Are Developers Stuck Holding the Bag for Architect’s ADA and FHA Mistakes? Equal Rights Center and Archstone v. Niles Bolton Associates

Real Estate, Land Use & Construction Law

Are Developers Stuck Holding the Bag for Architect’s ADA and FHA Mistakes? Equal Rights Center and Archstone v. Niles Bolton Associates

Jun 14, 2010 | Real Estate, Land Use & Construction Law

Holding the BagA recent decision from the US Court of Appeals for the Fourth Circuit should be sending cold chills up and down developers’ spines regarding complaints under the Americans with Disabilities Act (ADA) and Fair Housing Act (FHA). The case, Equal Rights Center and Archstone v. Niles Bolton Associates, basically ruled that a developer was not entitled to recover its claims against the architect for a failure of a multi-family project to meet ADA and FHA requirements.
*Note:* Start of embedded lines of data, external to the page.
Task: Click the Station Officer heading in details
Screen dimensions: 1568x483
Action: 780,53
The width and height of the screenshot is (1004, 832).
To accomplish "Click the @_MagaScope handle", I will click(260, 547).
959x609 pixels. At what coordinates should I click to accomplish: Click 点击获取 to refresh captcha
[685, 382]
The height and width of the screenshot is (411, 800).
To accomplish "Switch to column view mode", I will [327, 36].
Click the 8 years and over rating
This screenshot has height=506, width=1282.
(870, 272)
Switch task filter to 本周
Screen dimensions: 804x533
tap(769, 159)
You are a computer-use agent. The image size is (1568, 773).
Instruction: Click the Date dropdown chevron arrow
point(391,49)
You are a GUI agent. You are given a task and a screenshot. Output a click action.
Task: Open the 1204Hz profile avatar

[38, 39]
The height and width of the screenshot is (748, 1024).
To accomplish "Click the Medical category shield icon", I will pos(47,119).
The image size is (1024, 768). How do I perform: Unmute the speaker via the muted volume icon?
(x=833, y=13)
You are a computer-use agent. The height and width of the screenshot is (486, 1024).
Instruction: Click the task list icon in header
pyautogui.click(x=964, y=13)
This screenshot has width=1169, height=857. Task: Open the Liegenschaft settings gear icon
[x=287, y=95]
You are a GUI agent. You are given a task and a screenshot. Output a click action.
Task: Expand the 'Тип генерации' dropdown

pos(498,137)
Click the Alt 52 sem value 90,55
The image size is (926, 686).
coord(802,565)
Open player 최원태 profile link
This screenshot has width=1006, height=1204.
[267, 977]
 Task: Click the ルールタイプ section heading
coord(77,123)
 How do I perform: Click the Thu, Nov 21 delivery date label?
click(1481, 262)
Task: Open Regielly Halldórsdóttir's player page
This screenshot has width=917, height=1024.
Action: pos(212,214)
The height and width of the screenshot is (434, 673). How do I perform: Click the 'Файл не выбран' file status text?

ADA and FHA claims have a long history at this point, particularly since the 1991 passage of the ADA. After a huge wave of litigation, often spawned in the arena design and construction area, ADA claims seemed to die down for a while. We have heard and seen ADA and FHA complaints have a huge spike over the last several years, in particular with large scale multi-family developers. (The anecdotal word was that testers and advocacy groups were proceeding alphabetically, so those in Z’s may not have heard this yet).

Owner/developers understandably attempt to lean on their design consultants for advice and direction in this arena. Many include broad form requirements for certifications of compliance from their design professionals accompanied by equally broad indemnification provisions if something goes wrong. In the Archstone case, Archstone faced a number of complaints on 71 buildings, including 15 buildings designed by Niles Bolton. Archstone settled those issues and then sought to recover expenses associated with the consent decree from its architect. Archstone’s claims included express indemnity, implied indemnity, breach of contract, and negligence.

During three years of litigation and discovery, Archstone resisted disclosing how it allocated the consent decree repairs and expenses across the various properties. Archstone claimed it had no such duty and was entitled to recover all expenses for the 15 Niles Bolton buildings from teh architect based on its indemnification style claims. The court agreed and granted Archstone a protective order from having to disclose that information.

That resistance may have been a big mistake. The trial court held, and the appeals court ultimately agreed, that permitting pure indemnification under any theory was “antithetical to the purposes of the FHA and ADA”. According to the court, allowing indemnification would permit Archstone to shift its entire responsibility for federal violations and undermine the preventative aspects of ADA and FHA. As the court stated:

Allowing an owner to completely insulate itself from liability for an ADA and FHA violation through contract diminishes its incentive to ensure compliance with discrimination laws. If a developer of apartment housing, who concededly has a non-delegable duty to comply with the ADA and FHA, can be indemnified under state law for its ADA and FHA violations, then the developer will not be accountable for discriminatory practices in building apartment housing.

As such, federal law preempted not only the pure indemnification claims, but also even the state law breach of contract and negligence claims of Archstone because it sought to recovery all costs and expenses.

This may be a case of Archstone going to far by asking for the whole nut. It is tempting to do so at least in the alternative, but by asking for only 100% of the claim and not including a request for damages directly caused by proven negligence, Archstone may have unwittingly taken a big risk. That risk appears compounded by its resistance to producing allocation information along with the likely credibility gap that disclosure may be demonstrated.

We can take a few lessons away moving forward:

  1. You still want to include certification and indemnification provisions in the contracts if you are the owner/developer; consider tying the indemnification clauses to damages caused by the negligence of the designer.
  2. Be wary of asking for too much, it can blow up in your face.
  3. Be wary of resisting discovery, such a position can ultimately box your case into a position of unexpected weakness. Far better to just product all the documents and fight the case in the well on all the facts than to try and get cute and end up getting burned.
  4. In ADA and FHA cases, include claims that are tied to specifically demonstrated negligence as opposed to a straight pass-through of all claims.
  5. Understand that if you are resolving and negotiating claims with one set of claimants, passing through claims to third parties may prove tougher than you think.